Ia bisa merasakan bagaimana pendukung El Real frustasi melihatnya sering membuang peluang. Ia mulai merasakan fisiknya menua dan mungkin tak sanggup lagi untuk menjadi bagian dari proyek megah milik Perez. Ia hanya tampil 13 kali menjadi pemain inti dari total 30 penampilannya, dan hanya menghasilkan 7 gol musim itu.
Kedatangan Jose Mourinho menggantikan Manuel Pellegrini pada awal musim 2010/2011 juga tak mengubah apa pun. Mou membujuknya untuk tetap tinggal dan memberinya peran sebagai pelapis yang bisa dibutuhkan sewaktu-waktu. Akan tetapi, Raul menolak. Ia menginginkan lebih dari itu.
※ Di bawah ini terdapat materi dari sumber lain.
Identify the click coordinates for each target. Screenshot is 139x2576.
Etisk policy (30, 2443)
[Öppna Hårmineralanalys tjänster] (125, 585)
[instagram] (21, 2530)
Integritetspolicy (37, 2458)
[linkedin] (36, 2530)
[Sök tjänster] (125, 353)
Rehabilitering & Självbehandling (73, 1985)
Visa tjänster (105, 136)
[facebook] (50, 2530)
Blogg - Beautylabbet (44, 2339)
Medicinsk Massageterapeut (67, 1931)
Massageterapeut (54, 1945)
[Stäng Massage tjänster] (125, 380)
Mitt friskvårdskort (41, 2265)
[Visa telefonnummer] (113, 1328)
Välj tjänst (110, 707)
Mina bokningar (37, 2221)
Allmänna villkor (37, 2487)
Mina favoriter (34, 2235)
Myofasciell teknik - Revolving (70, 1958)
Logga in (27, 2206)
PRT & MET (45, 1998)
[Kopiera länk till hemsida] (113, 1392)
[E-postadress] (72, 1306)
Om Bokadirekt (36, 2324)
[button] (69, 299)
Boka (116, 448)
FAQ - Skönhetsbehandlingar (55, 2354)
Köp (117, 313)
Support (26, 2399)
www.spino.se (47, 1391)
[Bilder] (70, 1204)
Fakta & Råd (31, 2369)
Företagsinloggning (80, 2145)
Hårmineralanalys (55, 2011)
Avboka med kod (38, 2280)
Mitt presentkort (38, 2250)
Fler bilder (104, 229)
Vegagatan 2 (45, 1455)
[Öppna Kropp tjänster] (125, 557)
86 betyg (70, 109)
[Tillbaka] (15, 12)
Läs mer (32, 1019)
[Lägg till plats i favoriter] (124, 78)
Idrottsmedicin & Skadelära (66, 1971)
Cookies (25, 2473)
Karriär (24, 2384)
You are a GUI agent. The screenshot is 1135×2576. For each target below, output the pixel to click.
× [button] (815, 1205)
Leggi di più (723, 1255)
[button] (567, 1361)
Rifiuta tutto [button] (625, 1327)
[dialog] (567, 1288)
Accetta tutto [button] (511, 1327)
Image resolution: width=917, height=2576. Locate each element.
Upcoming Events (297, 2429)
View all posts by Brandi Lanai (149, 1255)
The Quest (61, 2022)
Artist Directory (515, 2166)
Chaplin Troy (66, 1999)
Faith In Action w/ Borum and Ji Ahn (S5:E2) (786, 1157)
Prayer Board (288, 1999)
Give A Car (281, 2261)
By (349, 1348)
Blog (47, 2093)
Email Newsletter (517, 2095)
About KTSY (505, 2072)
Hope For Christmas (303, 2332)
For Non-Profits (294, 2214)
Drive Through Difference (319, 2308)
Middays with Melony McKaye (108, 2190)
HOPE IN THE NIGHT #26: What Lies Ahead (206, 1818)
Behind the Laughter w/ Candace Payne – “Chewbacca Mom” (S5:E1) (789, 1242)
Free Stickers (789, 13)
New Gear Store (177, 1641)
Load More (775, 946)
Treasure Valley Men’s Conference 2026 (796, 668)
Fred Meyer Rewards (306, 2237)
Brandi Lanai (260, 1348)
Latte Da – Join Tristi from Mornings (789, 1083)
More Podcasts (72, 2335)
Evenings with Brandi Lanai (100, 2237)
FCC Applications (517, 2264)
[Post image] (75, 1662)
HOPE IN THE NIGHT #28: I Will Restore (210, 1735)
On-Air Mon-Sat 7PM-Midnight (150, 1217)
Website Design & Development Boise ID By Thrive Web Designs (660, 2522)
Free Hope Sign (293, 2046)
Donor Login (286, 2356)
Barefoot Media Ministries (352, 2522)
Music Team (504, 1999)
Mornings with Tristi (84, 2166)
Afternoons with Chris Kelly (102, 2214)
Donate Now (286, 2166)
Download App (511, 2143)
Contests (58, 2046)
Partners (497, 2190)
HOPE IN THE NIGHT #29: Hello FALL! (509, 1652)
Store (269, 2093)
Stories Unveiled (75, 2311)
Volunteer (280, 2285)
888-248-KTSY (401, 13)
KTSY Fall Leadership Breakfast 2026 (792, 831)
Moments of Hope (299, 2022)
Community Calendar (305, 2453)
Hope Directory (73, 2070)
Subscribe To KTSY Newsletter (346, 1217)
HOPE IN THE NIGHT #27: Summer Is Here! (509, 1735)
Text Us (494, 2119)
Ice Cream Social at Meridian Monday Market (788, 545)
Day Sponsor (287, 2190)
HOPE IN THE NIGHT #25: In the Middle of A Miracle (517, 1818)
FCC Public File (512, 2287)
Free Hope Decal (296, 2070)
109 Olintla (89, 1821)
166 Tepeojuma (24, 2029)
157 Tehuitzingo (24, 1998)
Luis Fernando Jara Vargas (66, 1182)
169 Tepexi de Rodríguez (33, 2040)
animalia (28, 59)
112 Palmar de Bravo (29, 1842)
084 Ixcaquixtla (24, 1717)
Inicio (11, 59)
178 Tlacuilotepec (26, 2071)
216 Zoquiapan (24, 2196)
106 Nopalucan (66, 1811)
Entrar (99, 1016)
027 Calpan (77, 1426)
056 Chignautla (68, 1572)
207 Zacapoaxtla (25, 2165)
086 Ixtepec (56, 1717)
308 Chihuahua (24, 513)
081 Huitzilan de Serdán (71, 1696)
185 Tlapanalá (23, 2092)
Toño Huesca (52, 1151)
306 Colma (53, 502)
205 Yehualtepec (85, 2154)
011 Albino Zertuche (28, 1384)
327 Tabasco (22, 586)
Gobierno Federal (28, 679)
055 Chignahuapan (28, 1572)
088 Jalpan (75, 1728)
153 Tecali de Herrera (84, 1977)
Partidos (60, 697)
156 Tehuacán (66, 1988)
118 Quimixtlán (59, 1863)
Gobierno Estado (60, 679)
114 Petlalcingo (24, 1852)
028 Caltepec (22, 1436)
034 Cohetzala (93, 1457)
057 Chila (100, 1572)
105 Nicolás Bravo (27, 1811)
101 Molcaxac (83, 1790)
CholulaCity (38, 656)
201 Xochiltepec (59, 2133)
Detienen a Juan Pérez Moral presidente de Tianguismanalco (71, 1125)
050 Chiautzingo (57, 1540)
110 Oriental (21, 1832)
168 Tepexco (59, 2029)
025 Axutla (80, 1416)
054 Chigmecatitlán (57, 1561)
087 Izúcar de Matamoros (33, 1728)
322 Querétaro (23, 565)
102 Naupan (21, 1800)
Tentu di dalam hatinya pula ia sadar bahwa pelan-pelan kehebatannya telah termakan usia. Ia sadar, masa-masanya mencetak gol krusial seperti yang dilakukan saat melawan Valencia seperti di final Liga Champions tahun 2000 telah lewat.
Bagaimanapun, ia masih menolak duduk di bangku cadangan. Ia ingin bermain, dan menunjukkan kemampuannya untuk klub yang ia bela.
Pada akhirnya, apa yang terjadi pada legenda Real Madrid terdahulu pula terjadi padanya. Ia meninggalkan Santiago Bernabeu dan memulai kehidupan lainnya bersama Schalke 04. Ia memtuskan untuk mencari kejayaan di tanah lain, yang mungkin jauh dari Madrid.
Bagi Real Madrid sendiri, tentu hal ini merupakan sebuah kehilangan besar. Klub sebesar Real Madrid tentu sadar bahwa usia Raul tentu tak muda lagi. Namun, perkara menggantikan seseorang yang telah memberikan 16 trofi dalam 16 musimnya bagi klub tentu tak mudah.
Namun, hal ini bukan berarti bahwa ia tak mampu digantikan. Pencarian kepada sosok pengganti Raul sebenarnya telah diantisipasi jauh-jauh hari sebelum pada akhirnya Raul memutuskan pindah dari Santiago Bernabeu.
Jika ada persona yang paling pantas, Florentino Perez merasa sosok tersebut adalah Cristiano Ronaldo. Pesepak bola yang dikenal memiliki kegigihan dan semangat serta pesona untuk menjadi seorang pemain terbaik yang pernah ada. Pesepak bola yang akan memberikan segalanya untuk menunjukkan bahwa gelontoran uang Madrid tak sia-sia.
Bertemu dengan Raul tentu merupakan berkah tersendiri baginya. Dari Raul, ia mampu belajar bagaimana arti Hala Madrid bagi dirinya dan bagi para madridistas di seluruh dunia.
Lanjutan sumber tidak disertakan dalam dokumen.